Deidara couldn't mold anything after he was hit with raiton flow. I don't see any Hiraishin user being able to jump in the same instant after being hit with the RKB. Even Yamato was able to mold after, he needed time to adjust to his current situation. The key point being needing time to adjust, Hiraishin users aren't safe from the side-effects of jutsu. I mean, Minato will require time to mitigate the effects of the technique, such time that Kakashi could use to take him out.



Turrin said:


> WTF, Kakashi is better, because he was able to outmatch Obito w/ the help of BM-Naruto, Gai, and B.. You got to be fucking kidding me dude.


A fresh Kakashi would have replicated that with clones if he wanted to. The others distracting him could have been done by Kakashi himself too. The point is Kakashi was able to use a Kamui better than Obito in that encounter, in fact he completely fooled him.



Turrin said:


> Yeah, your right they are not the same level, Obito is vastly superior to Kakashi; in both offense and defense.
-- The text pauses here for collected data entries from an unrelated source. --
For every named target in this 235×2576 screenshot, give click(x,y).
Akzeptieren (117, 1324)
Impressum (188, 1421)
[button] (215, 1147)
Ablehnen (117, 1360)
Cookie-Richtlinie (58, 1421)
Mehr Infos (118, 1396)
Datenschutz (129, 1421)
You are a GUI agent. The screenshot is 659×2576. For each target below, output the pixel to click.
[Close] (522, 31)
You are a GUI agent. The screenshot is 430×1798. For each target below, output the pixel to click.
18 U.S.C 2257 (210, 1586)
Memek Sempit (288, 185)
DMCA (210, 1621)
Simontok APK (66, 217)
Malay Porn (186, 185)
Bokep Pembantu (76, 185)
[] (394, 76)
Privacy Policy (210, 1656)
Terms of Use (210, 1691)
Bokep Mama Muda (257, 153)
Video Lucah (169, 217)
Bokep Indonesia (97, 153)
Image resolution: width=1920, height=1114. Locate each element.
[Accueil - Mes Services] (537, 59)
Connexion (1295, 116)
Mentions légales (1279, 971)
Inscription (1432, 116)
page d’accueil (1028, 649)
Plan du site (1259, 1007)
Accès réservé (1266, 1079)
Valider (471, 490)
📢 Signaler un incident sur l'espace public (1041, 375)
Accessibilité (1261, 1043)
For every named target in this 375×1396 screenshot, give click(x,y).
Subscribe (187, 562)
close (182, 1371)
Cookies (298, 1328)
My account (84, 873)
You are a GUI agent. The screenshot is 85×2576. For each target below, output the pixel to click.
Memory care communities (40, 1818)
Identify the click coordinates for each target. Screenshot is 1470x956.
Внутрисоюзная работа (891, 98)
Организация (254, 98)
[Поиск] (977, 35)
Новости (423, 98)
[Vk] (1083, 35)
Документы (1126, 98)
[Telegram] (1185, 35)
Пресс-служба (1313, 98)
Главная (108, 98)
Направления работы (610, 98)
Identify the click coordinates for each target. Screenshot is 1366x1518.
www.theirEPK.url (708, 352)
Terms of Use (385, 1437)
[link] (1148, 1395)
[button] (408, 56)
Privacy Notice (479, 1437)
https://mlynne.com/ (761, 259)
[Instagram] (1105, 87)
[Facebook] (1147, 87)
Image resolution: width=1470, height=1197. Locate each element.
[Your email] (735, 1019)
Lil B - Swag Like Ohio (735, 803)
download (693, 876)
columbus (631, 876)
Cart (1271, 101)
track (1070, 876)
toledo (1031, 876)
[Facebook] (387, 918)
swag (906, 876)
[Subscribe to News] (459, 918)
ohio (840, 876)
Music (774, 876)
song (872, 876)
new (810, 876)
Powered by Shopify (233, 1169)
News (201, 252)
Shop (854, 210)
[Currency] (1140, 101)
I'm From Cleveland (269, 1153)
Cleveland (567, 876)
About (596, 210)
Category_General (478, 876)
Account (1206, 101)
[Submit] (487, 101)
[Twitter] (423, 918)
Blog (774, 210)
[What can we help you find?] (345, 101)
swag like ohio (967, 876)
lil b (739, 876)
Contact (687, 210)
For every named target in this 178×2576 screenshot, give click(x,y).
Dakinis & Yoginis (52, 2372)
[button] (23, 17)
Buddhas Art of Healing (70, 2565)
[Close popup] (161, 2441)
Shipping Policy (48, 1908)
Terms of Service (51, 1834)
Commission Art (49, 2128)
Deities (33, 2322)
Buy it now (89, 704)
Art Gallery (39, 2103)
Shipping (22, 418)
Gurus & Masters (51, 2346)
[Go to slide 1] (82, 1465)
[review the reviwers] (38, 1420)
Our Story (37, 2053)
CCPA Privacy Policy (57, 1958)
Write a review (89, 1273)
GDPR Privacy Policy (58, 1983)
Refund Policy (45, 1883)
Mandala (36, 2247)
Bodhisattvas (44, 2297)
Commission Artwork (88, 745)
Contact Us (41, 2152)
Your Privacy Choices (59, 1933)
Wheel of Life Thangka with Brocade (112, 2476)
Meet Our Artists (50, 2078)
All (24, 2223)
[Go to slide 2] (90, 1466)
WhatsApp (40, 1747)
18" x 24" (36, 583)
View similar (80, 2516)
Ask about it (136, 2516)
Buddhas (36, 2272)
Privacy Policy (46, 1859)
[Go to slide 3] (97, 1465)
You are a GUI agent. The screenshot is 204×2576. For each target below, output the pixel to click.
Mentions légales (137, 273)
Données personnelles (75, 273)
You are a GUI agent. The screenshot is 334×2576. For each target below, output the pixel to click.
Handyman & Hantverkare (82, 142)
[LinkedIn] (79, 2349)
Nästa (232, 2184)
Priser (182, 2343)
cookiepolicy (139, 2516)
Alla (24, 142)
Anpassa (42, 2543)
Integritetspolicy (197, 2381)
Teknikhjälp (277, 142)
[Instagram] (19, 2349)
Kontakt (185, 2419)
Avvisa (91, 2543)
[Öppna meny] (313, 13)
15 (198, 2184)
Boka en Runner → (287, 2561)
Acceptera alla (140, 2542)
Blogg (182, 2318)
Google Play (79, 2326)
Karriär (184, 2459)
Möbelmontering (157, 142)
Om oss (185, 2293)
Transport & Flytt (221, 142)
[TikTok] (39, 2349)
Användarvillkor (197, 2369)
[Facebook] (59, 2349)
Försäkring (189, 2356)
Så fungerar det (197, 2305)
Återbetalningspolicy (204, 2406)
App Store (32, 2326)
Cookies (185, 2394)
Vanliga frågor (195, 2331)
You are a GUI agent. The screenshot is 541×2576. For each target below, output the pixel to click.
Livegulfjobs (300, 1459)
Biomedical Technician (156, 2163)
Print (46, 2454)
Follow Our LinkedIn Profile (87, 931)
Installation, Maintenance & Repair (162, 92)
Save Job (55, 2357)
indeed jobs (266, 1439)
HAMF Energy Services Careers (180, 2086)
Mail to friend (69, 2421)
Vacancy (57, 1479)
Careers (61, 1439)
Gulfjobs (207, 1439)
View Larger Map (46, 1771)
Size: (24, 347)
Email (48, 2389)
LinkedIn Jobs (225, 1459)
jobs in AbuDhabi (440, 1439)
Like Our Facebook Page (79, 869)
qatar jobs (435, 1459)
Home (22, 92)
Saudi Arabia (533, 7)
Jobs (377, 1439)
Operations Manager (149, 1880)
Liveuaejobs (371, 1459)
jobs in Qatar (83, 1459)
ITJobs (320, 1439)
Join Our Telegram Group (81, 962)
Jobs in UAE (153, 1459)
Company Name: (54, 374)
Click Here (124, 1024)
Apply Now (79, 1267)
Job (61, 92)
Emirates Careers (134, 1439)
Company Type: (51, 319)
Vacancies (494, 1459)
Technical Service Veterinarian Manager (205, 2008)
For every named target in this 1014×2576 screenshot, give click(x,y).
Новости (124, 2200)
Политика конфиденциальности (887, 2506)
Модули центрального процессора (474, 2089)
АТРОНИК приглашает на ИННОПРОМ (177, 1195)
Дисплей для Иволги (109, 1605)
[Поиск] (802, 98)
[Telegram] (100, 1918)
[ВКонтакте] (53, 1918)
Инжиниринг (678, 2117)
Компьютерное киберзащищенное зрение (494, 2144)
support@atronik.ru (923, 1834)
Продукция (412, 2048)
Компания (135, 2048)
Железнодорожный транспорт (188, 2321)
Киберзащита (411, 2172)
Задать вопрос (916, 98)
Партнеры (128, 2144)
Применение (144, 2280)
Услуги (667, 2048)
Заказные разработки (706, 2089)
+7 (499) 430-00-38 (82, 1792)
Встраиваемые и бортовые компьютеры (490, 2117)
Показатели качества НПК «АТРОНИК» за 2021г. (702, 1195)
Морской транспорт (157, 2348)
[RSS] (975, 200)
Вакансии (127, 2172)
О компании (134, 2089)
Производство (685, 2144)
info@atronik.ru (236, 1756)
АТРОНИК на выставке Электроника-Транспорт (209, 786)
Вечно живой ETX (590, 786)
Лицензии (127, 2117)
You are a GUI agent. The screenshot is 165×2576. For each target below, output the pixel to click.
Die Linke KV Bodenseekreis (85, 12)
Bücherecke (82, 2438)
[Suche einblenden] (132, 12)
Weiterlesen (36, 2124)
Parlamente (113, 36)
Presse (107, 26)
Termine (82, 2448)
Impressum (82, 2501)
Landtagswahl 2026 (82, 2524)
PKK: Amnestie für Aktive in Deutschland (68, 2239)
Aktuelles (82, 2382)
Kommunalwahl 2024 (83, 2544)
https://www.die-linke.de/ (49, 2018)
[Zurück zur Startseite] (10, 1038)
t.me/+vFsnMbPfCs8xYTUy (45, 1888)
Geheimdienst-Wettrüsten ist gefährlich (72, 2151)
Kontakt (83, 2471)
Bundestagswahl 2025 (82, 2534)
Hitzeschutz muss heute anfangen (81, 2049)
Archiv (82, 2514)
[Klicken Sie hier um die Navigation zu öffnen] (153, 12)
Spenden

The latter is true, Obito's intangibility defense is something Kakahsi doesn't have but Kakashi has had better offensive feats with it than Obito. What has Obito done with it aside from throw shuriken? 



Turrin said:


> If Kakashi could use his Kamui as freely as Obito could use his maybe we could talk about offense vs defense, but that's not the case. Obito's ability to freely use Kamui makes him vastly superior in both regards.


Kakashi needed the intangibility aspect of Kamui to be nigh untouchable, if you give him that ability and then attempt to compare these two, I think it becomes obvious that Obito is nowhere near as skilled.


----------



## Atlantic Storm (Mar 13, 2016)

Deidara not being able to mold anything after being hit by raiton is probably more to do with the fact that his affinity is completely neutralised by lightning than anything else. If there's raiton chakra flowing through his body, then it's obvious that he wouldn't be able to turn his chakra into the earth affinity necessary to shape his clay.


----------



## Saru (Mar 13, 2016)

Turrin said:


> The difference being that when the Amaterasu flames have spawned on you, the Jutsu has already accomplished it's end goal. On the other hand when a Kamui warp forms around someone, that's not the end of the Jutsu, the wormhole still needs to be controlled by the user to suck the target into box-land. So if someone reacts to the distortion in space the moment it starts, they can still do something about the Jutsu; we saw that w/ Deidara.
> "reacted"
> "reacted"




You're using the earliest and absolute worst showing of Kamui to make a rather disingenuous argument. Kakashi's speed and skill with Kamui increased. You should acknowledge that before expecting people to debate with you on the mechanics of Kamui further, myself included. 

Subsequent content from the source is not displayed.